NZD/USD has been gaining ground in recent trade, despite the release of a very healthy US labour market report for the month of October earlier in the session, which the US dollar has so far failed to capitalise on. The pair has moved back to the north of the 0.7100 level in recent trade, meaning its has moved back to the north of its 200 and 21-day moving averages again, both of which sit just below the psychologically important level.

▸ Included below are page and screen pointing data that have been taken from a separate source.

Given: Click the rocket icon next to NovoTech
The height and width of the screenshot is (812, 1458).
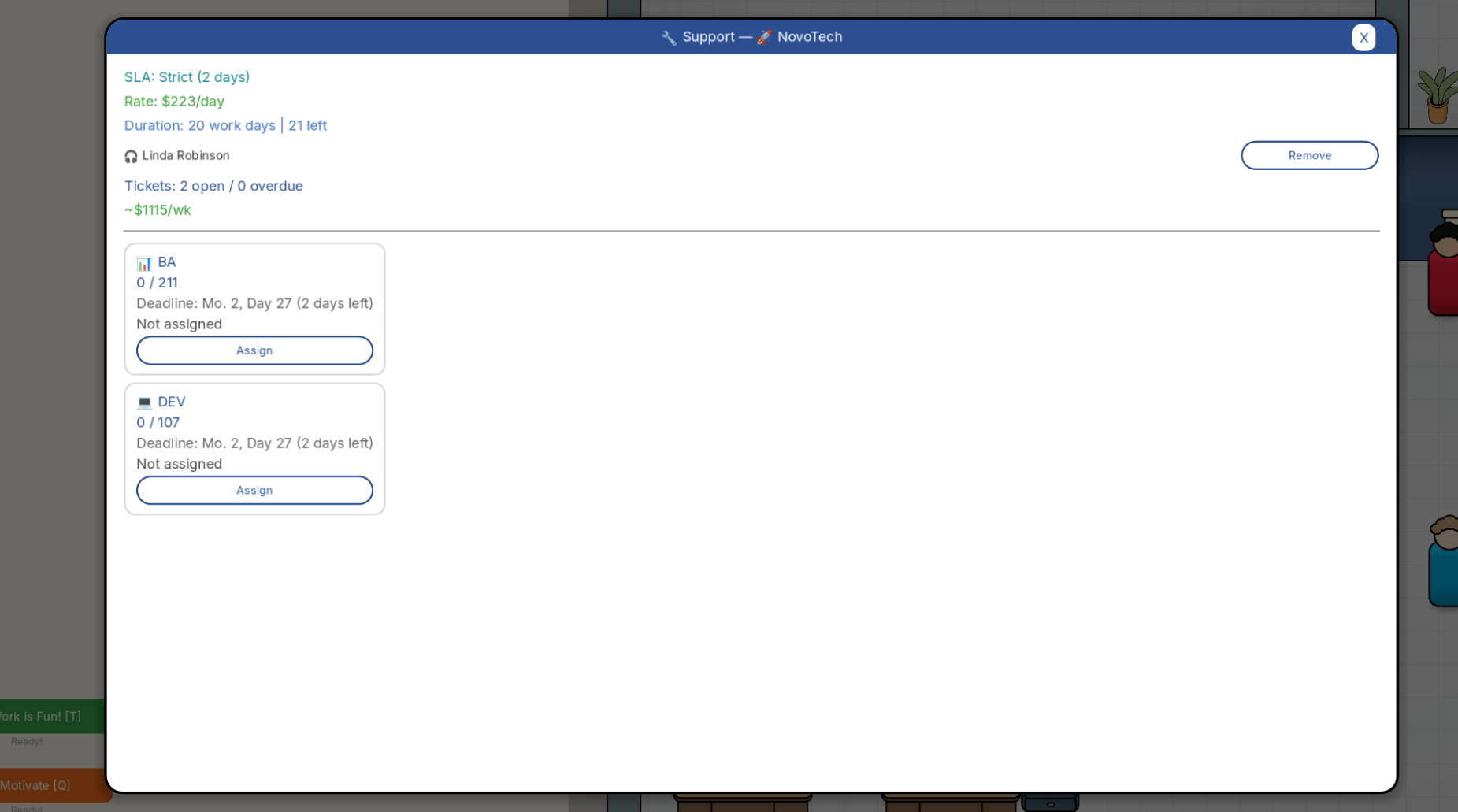Looking at the screenshot, I should [764, 37].

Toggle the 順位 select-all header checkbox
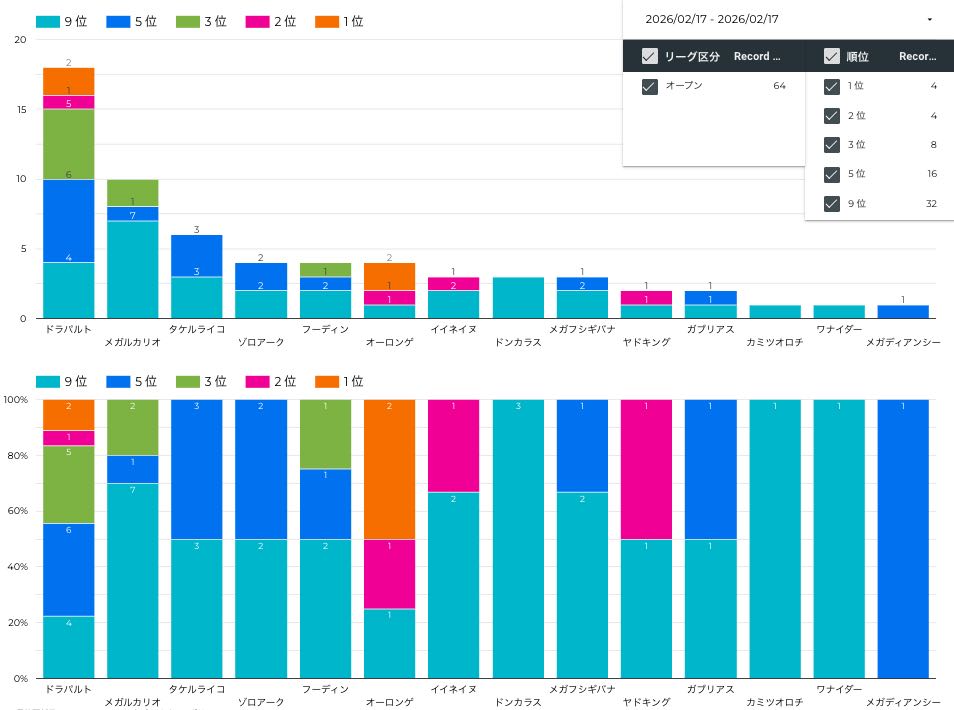coord(831,56)
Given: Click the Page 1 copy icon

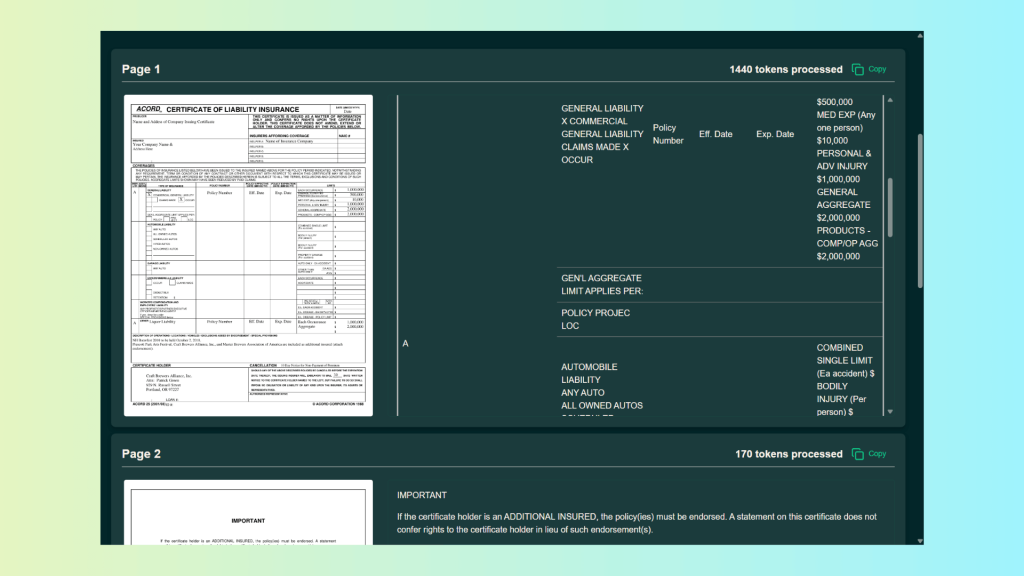Looking at the screenshot, I should coord(858,69).
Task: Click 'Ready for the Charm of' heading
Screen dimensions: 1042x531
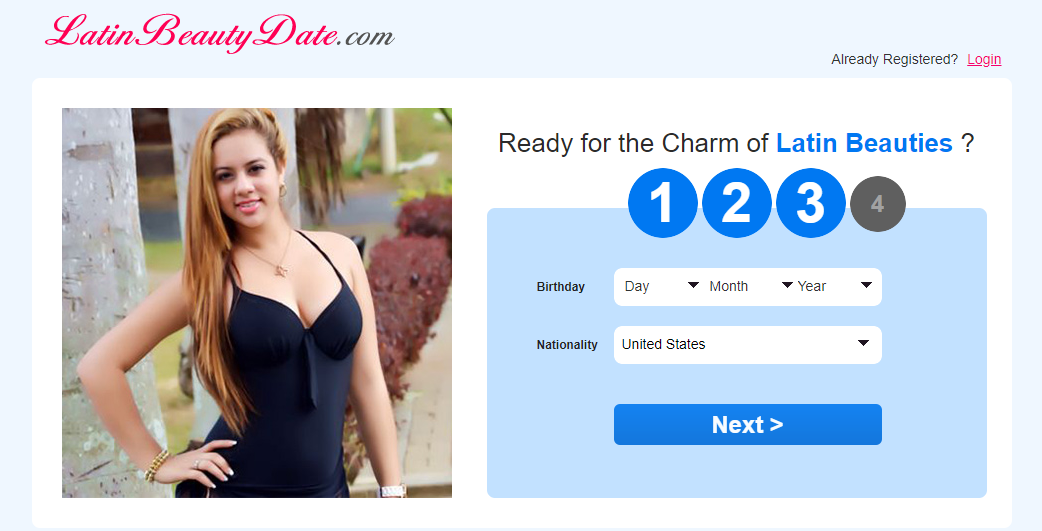Action: coord(633,143)
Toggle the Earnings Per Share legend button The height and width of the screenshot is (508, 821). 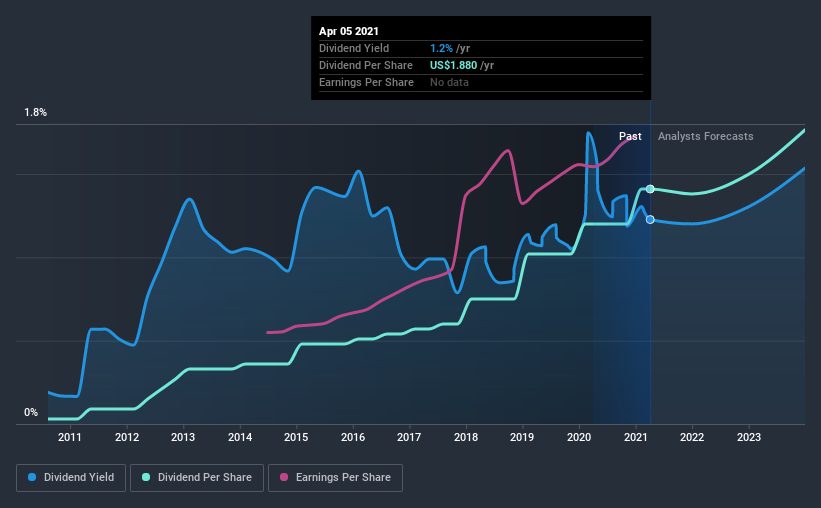click(335, 478)

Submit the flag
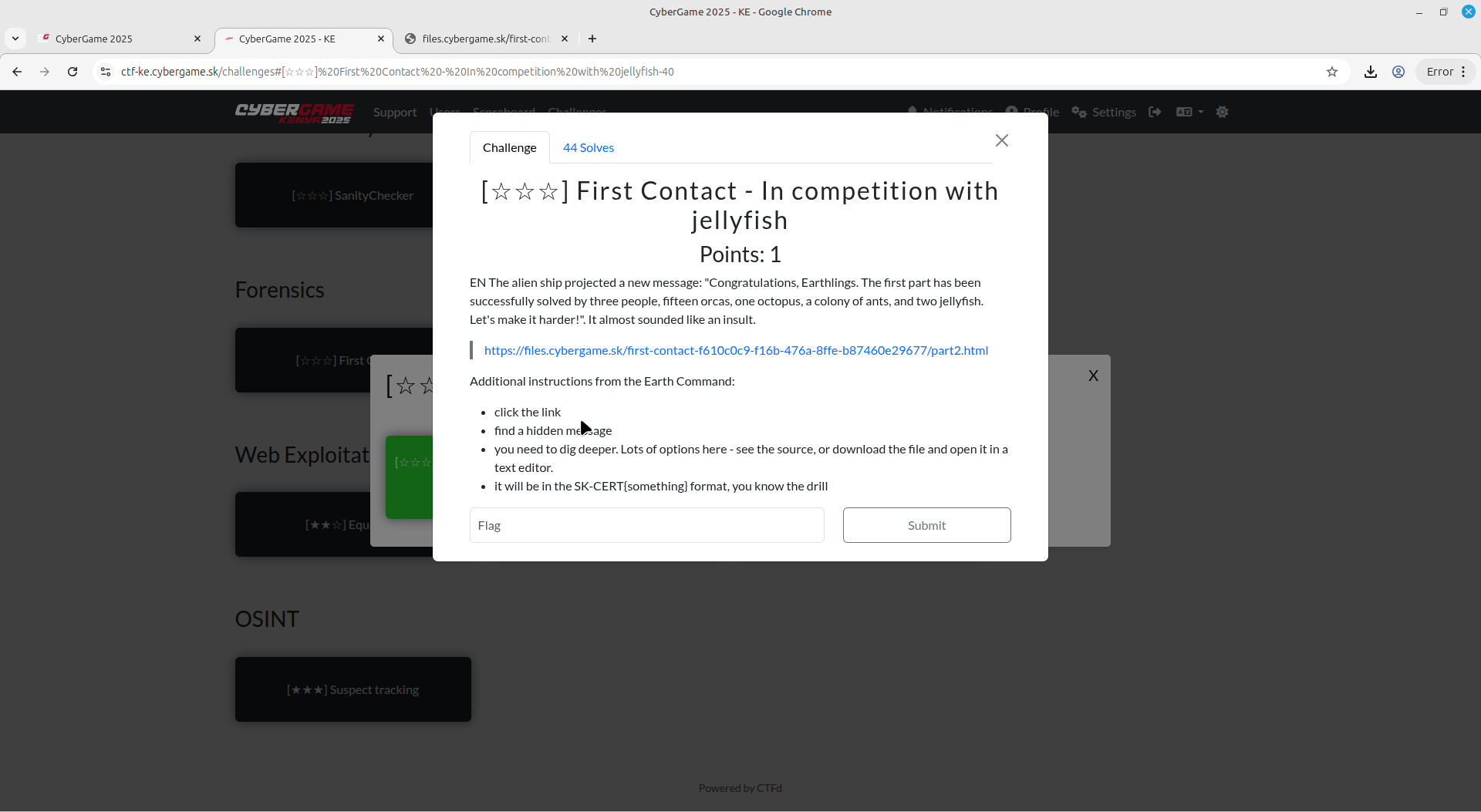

Looking at the lay of the land in FX markets on the final session of the week; NZD is one of the best performing G10 currencies on the day, behind only JPY and SEK and currently trades higher versus the dollar by about 0.1%. NZD might be holding well versus the dollar despite strong US jobs data because New Zealand too reported jobs data this week, and it showed the New Zealand economy in much better health than the US. By comparison, in Q3 of this year, the New Zealand unemployment rate was 3.4% versus 4.6% in the US in October. That is well below most estimates of full employment and fully justifies the RBNZ’s stance that gradual withdrawal of monetary stimulus via rate hikes is appropriate moving forward. That contrasts to the US, where the Fed said earlier in the week it is not yet ready to hike interest rates given the labour remains some ways off full employment.
Looking at STIR future markets for next December, which act as a proxy for where markets believe Fed and RBNZ interest rates will be 13 months time, it can be seen that, since the start of October, New Zealand markets have moved to price in almost 100bps in additional rate hikes. That compares to US markets, which have, since the start of October, moved to price in an additional 25bps of rate hikes. That corresponds to New Zealand 10-year bond yields moving 50bps higher to above 2.50% over the same time period, versus US 10-year yields, which are flat vs early October levels at around 1.45%.
It’s a big week for US markets next week with October Consumer Price Inflation metrics set for release, while the New Zealand economic calendar is benign. Nonetheless, it wouldn’t be crazy to assume that rate and STIR market differentials could continue to support the kiwi going forward.